Gabby Douglas vaults into history
BY RICK MORRISSEY Twitter: @MorrisseyCST August 7, 2012 1:14PM
U.S. gymnast Gabrielle Douglas waits for teammate Alexandra Raisman's score on the floor exercise during the artistic gymnastics women's individual all-around competition at the 2012 Summer Olympics, Thursday, Aug. 2, 2012, in London. (AP Photo/Gregory Bull)
Updated: August 8, 2012 3:16PM
LONDON – Major corporations are about to come bearing contracts and make her very rich, but all Gabby Douglas really wanted to talk about Tuesday was her dogs.
That would be Zoe and Chandler, whom she hasn’t seen in almost two years.
“OK, so my dog when I walk in, he always like wags his tail and then he smiles,’’ she said. “So I’m looking forward to that.
“Chandler, he’s just like a little Mexican jumping bean. He like runs around the table. He’ll be so happy.’’

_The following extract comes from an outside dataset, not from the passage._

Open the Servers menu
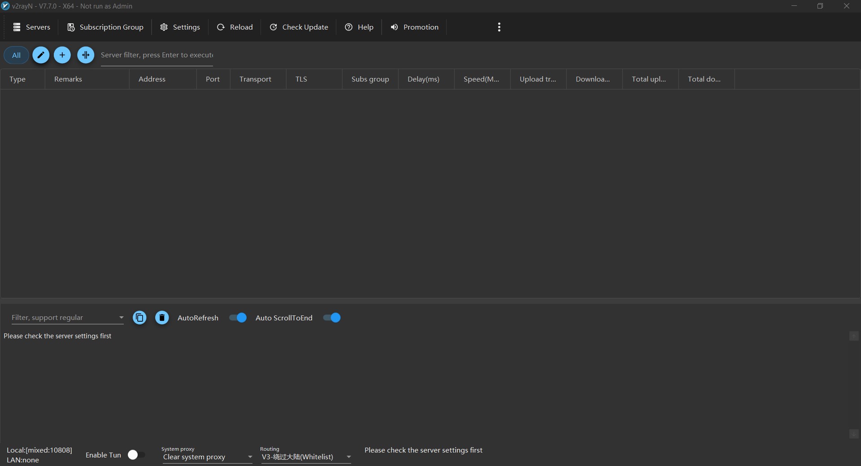The image size is (861, 466). (31, 27)
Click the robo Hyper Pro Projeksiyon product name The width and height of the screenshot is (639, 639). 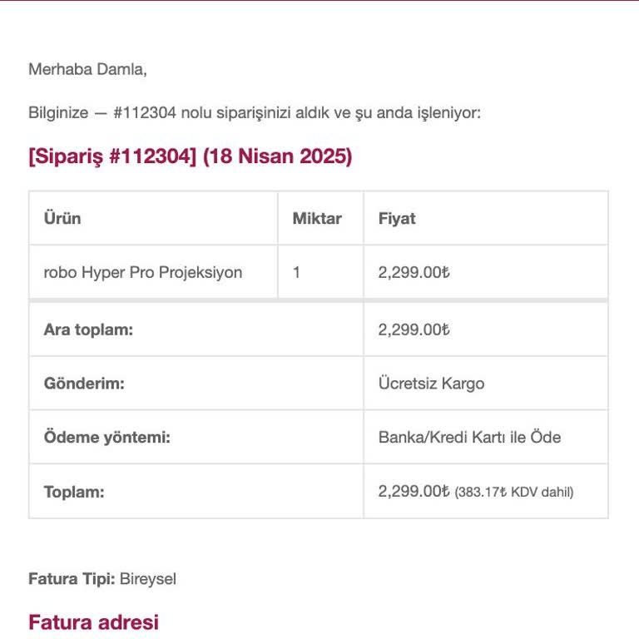point(143,272)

When your life already is a whirlwind, and your world is about to become even more chaotic, you look for comfort and stability. That’s what we have here. We have a 16-year-old girl who, with one magical night, has become a household name in the United States. And that name is not Gabby Douglas.
It’s just Gabby. The Douglas part now is as unnecessary as her appendix.

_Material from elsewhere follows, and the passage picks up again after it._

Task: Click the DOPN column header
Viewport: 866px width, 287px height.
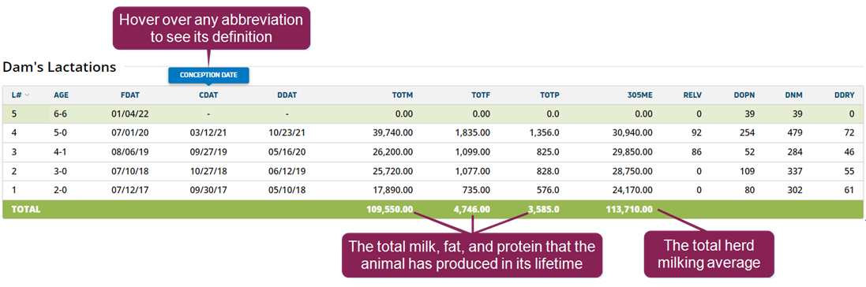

She struggled Tuesday in the balance-beam competition, slipping and hanging onto the apparatus for dear life. She finished seventh. No matter. She leaves here as the star, which goes with winning the overall title. She has a compelling story to go with it.
She’s the first African American to win gold in the all-around.

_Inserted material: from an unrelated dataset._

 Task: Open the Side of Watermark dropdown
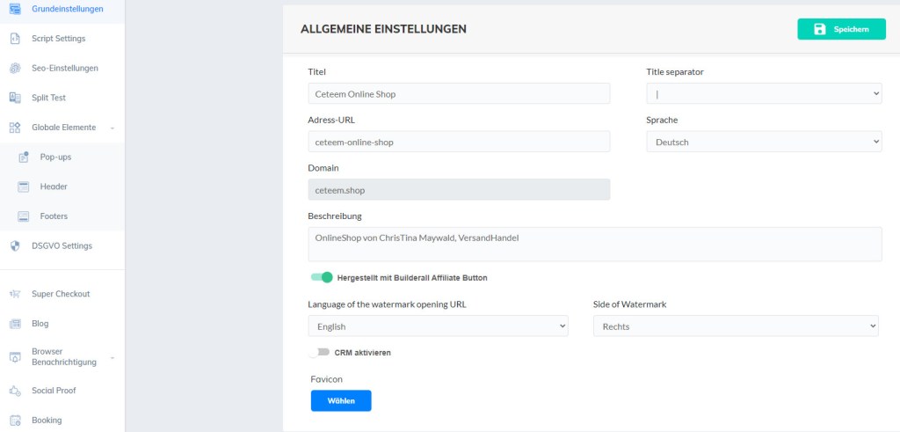(736, 326)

“It will have a huge impact,’’ said three-time Olympic gymnast Dominique Dawes, who is black. “I’m getting women reaching out to me via e-mail, Twitter, leaving voice mails, on the street even here in London who are my age (35) that are mothers. They say, ‘We looked up to you when we were children, and now my daughters have Gabby Douglas to look up to.’’
After Douglas had won the overall title, a reporter asked her what it felt like to be the first African American to do so. Douglas said: “I kind of forgot about that. Man, that’s awesome.’’
Dawes said she understand Douglas’ moment of fuzziness.
“You don’t think about it,’’ she said. “You’re not thinking so much about the fact that you are representing your race because that adds a whole new element of pressure to the situation,’’ Dawes said. “… She knew there was possibility of her making history, but I think you don’t get it until you’re on top of that podium. She can experience back home the impact that she’ll make.’’
Although she was frustrated with her beam routine, Douglas said she’s happy to be going home with two golds, one for the team title.
“My life is going to change so much,’’ she said. “I kind of made the history books. I’m not going to go anywhere without anyone noticing me or wanting a picture or an autograph.’’
Is that good?
“It’s definitely a good feeling,’’ she said.